Religion and Corruption Fuel the Flames
September 24, 2006: Despite an effort to vaccinate all children against polio (and complete a worldwide campaign to destroy the disease), more cases of polio have appeared in the north. This is more a political and religious, than a medical problem. Moslem religious leaders have asserted that the vaccinations are a Christian plot to poison Moslems, and this delayed vaccinations for over a year, which allowed the disease to spread into areas where it had previously been eliminated. Despite government success in getting the major Moslem leaders to back the vaccinations, some clerics still believe the paranoid version of what the vaccinations are all about. Such attitudes fuel continued support of Islamic radicalism, including terrorism and hostility towards the Christian south.
September 23, 2006: Vigorous military and police efforts in the Delta region have reduced kidnappings and anti-government violence. But these actions have not captured many of the rebels, just chased them to new hiding places. The violence is expected to resume soon.
September 22, 2006: Over the last week, Moslem mobs have burned eleven Christian churches in the north, and caused thousands of Christians to flee their homes. Moslems were protesting alleged disrespect by Christians, and recent remarks by the pope, in which Islam was called a violent religion.

### What to work on
Continue the dated news briefs under "Religion and Corruption Fuel the Flames" from where they stop, after the September 22, 2006 entry.

### Source material

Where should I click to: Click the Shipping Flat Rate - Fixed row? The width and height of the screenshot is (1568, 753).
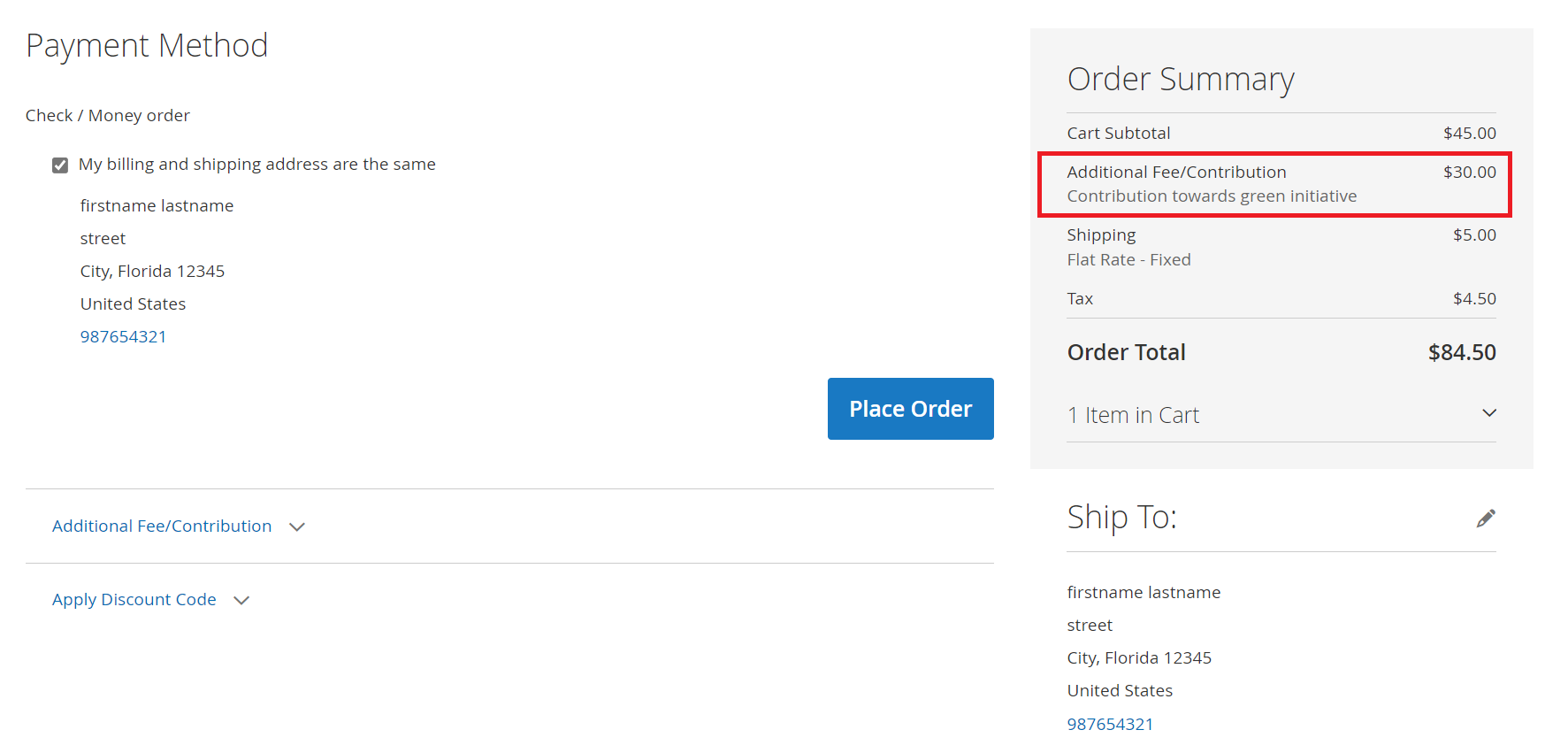[1281, 247]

### Answer to this problem
September 19, 2006: Government plans, to cut civil service jobs from 1.5 million to a million, are likely to cause some civil disorder. Government jobs have long been regarded as a source of patronage and corruption, and government reformers see the cuts as long overdue. This is likely to enflame many of those being dismissed, along with family members (which makes for several million unhappy people.)
September 18, 2006: An air force transport crashed in the south, killing 17, including eight major-generals and two brigadier-generals. This was a serious blow to the military, as the dead were among the most able officers in the armed forces. Poor discipline in the military has led to lower maintenance standards for military aircraft, than civilian aircraft.